In this article, you’ll learn the steps to making a difficult decision at work, how to make decisions faster, and other decision-making tips.

Key Takeaways

  • Giving yourself time to think, clarifying what you’re deciding on, and thinking through all of your options are key to making difficult decisions.

  • Talking to people you trust about the decision you have to make can be helpful.

  • Keep the decision in perspective and remember that not making a decision is a decision too.

How to Make a Hard Decision

How to Make a Hard Decision at Work

No matter what situation you need to make a decision about, you should approach it as a three-step process. Using these three steps to frame your process and approach to the problem will set you up to make the best decision.

Making your decision with a clear framework will not only keep you focused and on track, but it will also give you a method to refer to when you need to make a decision in the future. The more you use this process, the more natural it will feel, and you’ll be making great decisions in no time once you’re used to it.

  1. Give yourself time to think. Hard decisions are challenging, and to properly address them, you’ll need to set aside some time to think. Reflecting on the problem you’re presented with and giving it enough thought will pay off in the long run.

    You don’t want to miss an opportunity or misunderstand your challenge by not thinking it through before you start problem-solving. It’s a good idea to break up your time and revisit your decision a few times before you move onto the next step.

    Spreading out your thinking time lets you reevaluate your options, and you might get more information over a few days.

  2. Be clear about your problem. Once you’ve thought about the decision you need to make, you need to be clear on what you’re making a decision about. Ensure you understand what decision you need to make and what problem or challenge you need to solve or overcome.

    You should also think about everything that relates to your decision. Will you need to change your life based on what you decide? Will your decision affect other people?

  3. Think through all of your options. It’s a good idea to write down all of the possible outcomes you come up with, even if you don’t think they’ll be a good solution. Taking time to think through every possibility will help you come up with the best one.

    If you consider every decision you could make, you’ll be able to sort out the bad ones from the good ones, and you’ll have a great list of possible solutions ready to go. After you do this, you can make your decision, or you can consult other people and get their input.

5 Ways to Make Tough Decisions Faster

While our three-step decision-making process is an excellent way to make sure you make the best decision, it isn’t always a speedy process. We’re going to give you a few more tips on how to make your decisions quickly (but still rationally and well-thought-out).

  1. Consult others. Sometimes relying on your own brain to see all possible outcomes takes a while. Asking other people how they would approach the decision or what they would do in your shoes can help.

    You can get their help with finding solutions or even just talk it out with another person. Sometimes speaking your thoughts out loud enables you to see things from a new perspective or reevaluate your process.

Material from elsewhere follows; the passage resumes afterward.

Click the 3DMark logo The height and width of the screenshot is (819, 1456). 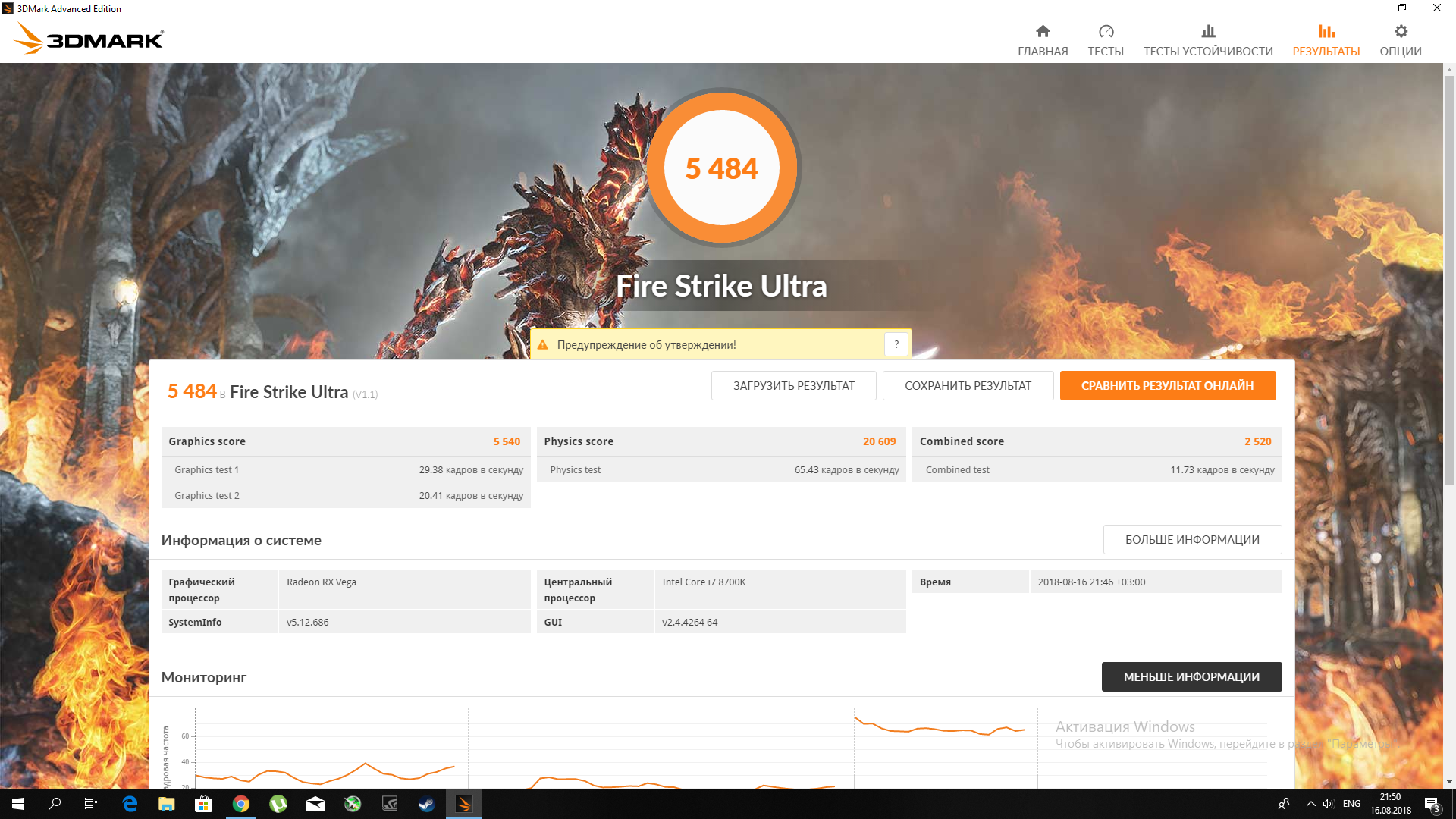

  2. Know yourself. You might be hoping that one of your options is what ends up being the best decision. Even if you’re not sure why you like that option, pay attention to what results you’re hoping for. It can be a good way to tell what you really want and where you should be heading.

    Knowing what you want out of your decision can be one of the best guides since the decision will ultimately impact you the most.

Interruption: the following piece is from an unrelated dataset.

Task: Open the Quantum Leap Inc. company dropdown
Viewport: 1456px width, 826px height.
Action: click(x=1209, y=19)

  3. Try a test. Is there a way you can test out the results of your decision before you make it? If you can test out the outcomes before you officially decide, it might help you settle on a better decision.

    For example, if you need to choose a supplier to work with, is there a way to get a sample of their product or a test run? Not only will this help you decide, but it will help you back up your reasoning and support your final decision when you share it with others.

  4. Trust your gut. Sometimes we instinctively know what we should do, but then we worry that the first solution can’t be the right one. You might not want to just go with the first idea you have, but that doesn’t mean you shouldn’t listen to your instinct and consider the merits of your knee-jerk reaction. Don’t throw away your first idea and come back to it after looking at other solutions.

  5. Get advice. Sometimes you need more than just a sounding board, and you want some advice. Find a colleague or a friend and see what ideas they have. You can pick someone familiar with the decision you need to make, or you can find someone with no knowledge.

    Both have their pros since you can pick the brain of someone who knows your problem, or you can get a completely objective opinion that you might not have thought of from someone who isn’t familiar.

More Decision Making Tips

If you’re still stuck after running through those processes, you can try out some of these tips.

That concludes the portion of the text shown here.